Each HRP human performance experiment addresses specific issues regarding new technologies, design concepts, or conduct of operations. To explore the issues, HRP researchers design and perform experiments with specific systems or technologies (e.g., computerized procedures), human-system-interfaces (e.g., large overview displays), or concepts of operation (e.g., reduced control room staffing level). Operation-based scenarios are designed to allow testing the issues. Over the years, HRP have developed many human performance measures, such as operator performance indices, task performance accuracy, task completion time, situational awareness, etc. The experiments use those measures to examine operators performance as the operators perform required human actions in the scenarios. Researchers draw conclusions about the issues based on the human performance measures and document the experiments in Halden Work Reports (HWRs).

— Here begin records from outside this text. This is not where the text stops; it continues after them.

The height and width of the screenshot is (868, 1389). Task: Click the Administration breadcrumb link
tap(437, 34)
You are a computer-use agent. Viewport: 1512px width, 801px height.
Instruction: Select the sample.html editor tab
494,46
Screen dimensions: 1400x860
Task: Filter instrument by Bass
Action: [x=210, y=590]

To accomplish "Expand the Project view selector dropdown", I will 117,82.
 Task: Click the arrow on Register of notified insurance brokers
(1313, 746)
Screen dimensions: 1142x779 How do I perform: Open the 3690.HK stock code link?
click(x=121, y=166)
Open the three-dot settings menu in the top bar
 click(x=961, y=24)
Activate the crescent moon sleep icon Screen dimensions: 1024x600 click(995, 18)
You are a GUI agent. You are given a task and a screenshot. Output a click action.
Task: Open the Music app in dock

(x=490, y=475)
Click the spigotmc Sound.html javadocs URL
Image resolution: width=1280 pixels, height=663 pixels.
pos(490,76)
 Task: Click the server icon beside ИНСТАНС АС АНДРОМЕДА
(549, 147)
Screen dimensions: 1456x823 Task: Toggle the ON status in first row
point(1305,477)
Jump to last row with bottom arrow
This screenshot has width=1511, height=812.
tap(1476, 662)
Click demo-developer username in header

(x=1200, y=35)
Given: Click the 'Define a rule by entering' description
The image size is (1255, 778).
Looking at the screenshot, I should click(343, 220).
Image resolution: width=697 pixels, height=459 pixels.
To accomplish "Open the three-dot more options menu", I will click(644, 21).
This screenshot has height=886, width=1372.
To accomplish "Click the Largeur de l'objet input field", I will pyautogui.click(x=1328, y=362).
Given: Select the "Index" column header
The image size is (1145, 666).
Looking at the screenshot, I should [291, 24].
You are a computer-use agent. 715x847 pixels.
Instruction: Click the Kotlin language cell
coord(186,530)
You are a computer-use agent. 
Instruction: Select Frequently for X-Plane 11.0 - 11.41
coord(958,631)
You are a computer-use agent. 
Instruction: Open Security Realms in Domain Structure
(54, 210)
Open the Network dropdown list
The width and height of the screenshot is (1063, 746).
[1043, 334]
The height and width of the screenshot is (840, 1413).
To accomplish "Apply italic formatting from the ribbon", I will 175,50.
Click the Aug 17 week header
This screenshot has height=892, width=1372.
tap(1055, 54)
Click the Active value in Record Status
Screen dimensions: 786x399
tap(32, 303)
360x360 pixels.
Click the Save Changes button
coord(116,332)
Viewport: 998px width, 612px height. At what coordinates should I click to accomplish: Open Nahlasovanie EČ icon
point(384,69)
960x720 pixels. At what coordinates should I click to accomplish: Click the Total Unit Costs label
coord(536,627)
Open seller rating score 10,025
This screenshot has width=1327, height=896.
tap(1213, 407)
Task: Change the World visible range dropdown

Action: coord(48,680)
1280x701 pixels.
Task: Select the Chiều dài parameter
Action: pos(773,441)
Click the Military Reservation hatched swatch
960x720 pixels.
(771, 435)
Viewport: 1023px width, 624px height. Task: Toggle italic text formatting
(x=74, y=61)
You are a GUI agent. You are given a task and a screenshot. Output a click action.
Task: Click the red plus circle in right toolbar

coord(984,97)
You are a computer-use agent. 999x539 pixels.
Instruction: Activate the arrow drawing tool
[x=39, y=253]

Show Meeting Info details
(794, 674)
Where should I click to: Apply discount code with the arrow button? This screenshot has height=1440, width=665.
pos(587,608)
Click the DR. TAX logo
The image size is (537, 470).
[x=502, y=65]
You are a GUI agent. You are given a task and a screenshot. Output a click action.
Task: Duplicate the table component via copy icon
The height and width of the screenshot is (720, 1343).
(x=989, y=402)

By design, the results of an experiment are applicable to the specific experiment scope, i.e., the systems, human-system-interfaces (HSIs), scenarios, and concepts of operation specified in the study. Yet, the results should be able to provide further insights on general principles about how systems, HSIs, tasks in the scenarios, and concepts of operation may affect human performance. Such insights would allow using the results beyond the experimental scope. Moreover, while individual experiments address specific issues, it is desirable to the HRA and HF communities to learn the state-of-the-art of human performance research from the full mosaic of MTO experiments: What have we learned about human performance and what more do we need to learn?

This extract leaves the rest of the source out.